**Work task**
Below this line are records; transcribe exactly the lines between the one holding "For every named target in this 294×2576" and the one holding "Política de cookies (112, 2065)", inclusive, and omit the pictures.

**Records for this task**

#####

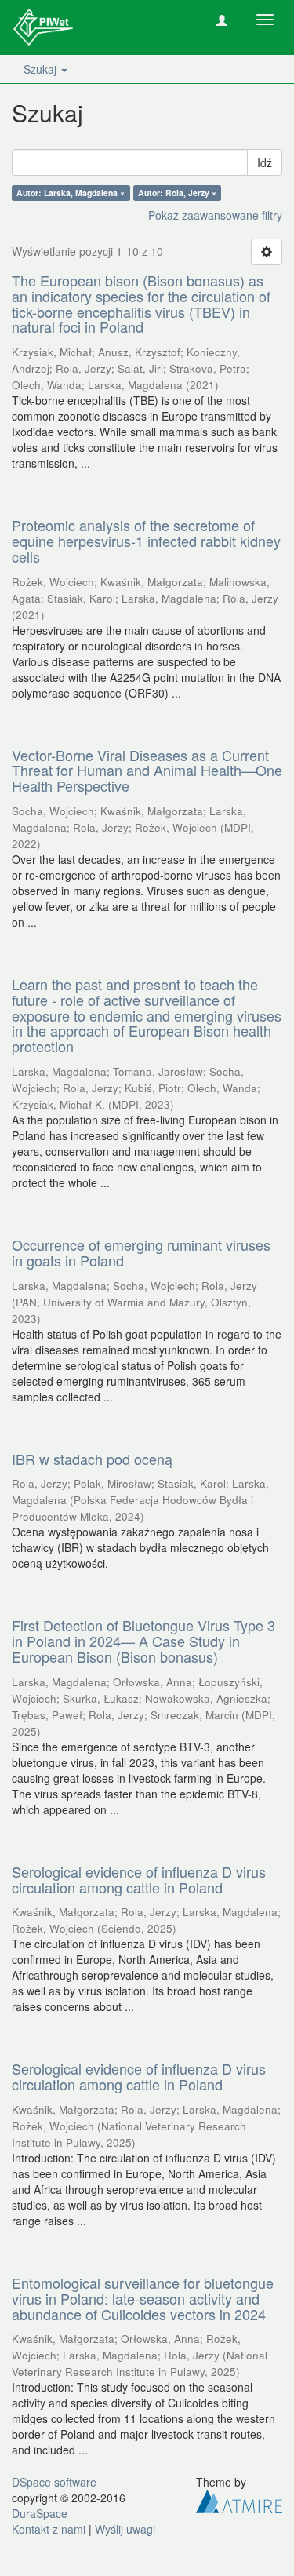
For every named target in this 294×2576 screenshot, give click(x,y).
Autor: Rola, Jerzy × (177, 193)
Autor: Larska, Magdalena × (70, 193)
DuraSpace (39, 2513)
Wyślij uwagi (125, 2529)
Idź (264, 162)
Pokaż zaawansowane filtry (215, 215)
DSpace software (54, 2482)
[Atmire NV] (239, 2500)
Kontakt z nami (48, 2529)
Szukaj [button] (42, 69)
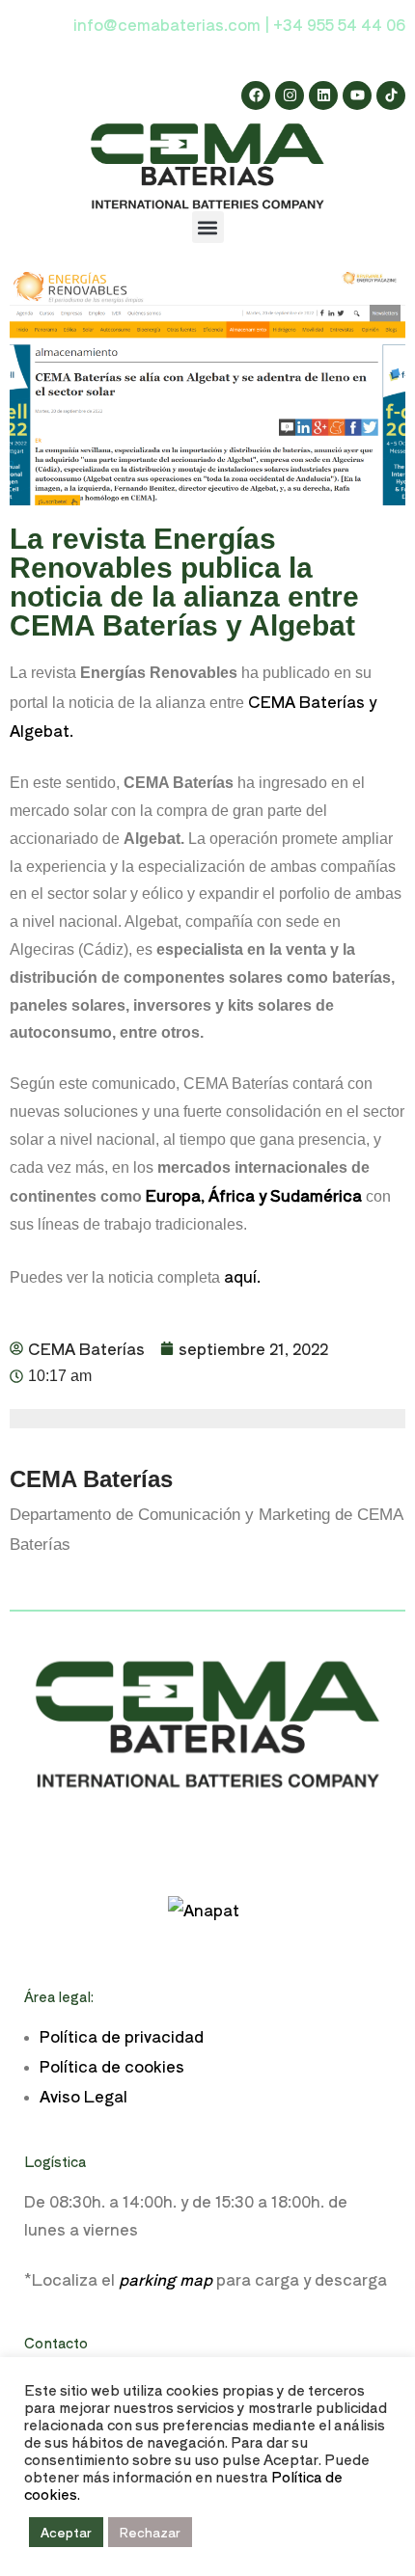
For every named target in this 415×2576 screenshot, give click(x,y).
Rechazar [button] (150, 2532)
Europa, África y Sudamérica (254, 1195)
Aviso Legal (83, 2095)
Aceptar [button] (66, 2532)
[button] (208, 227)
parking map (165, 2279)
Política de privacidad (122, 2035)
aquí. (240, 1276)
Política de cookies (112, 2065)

#####

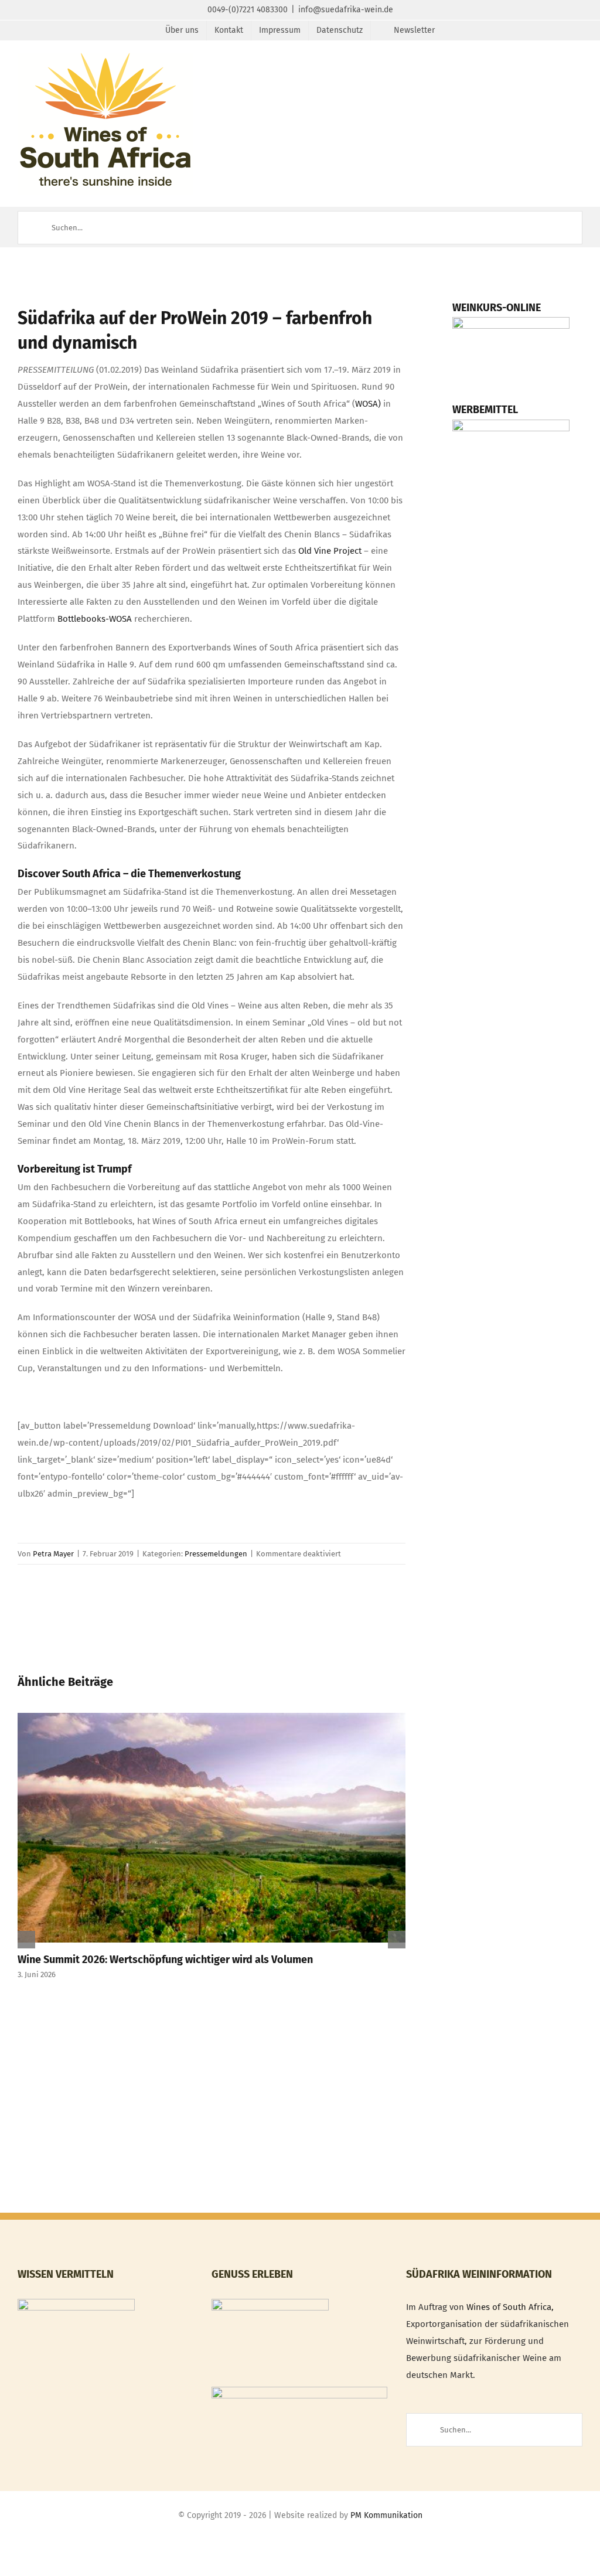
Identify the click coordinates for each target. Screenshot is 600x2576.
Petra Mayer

#####

**Solution for this task**
For every named target in this 294×2576 screenshot, give click(x,y).
Autor: Rola, Jerzy × (177, 193)
Autor: Larska, Magdalena × (70, 193)
DuraSpace (39, 2513)
Wyślij uwagi (125, 2529)
Idź (264, 162)
Pokaż zaawansowane filtry (215, 215)
DSpace software (54, 2482)
[Atmire NV] (239, 2500)
Kontakt z nami (48, 2529)
Szukaj [button] (42, 69)
For every named target in this 415×2576 screenshot, give click(x,y).
Rechazar [button] (150, 2532)
Europa, África y Sudamérica (254, 1195)
Aviso Legal (83, 2095)
Aceptar [button] (66, 2532)
[button] (208, 227)
parking map (165, 2279)
Política de privacidad (122, 2035)
aquí. (240, 1276)
Política de cookies (112, 2065)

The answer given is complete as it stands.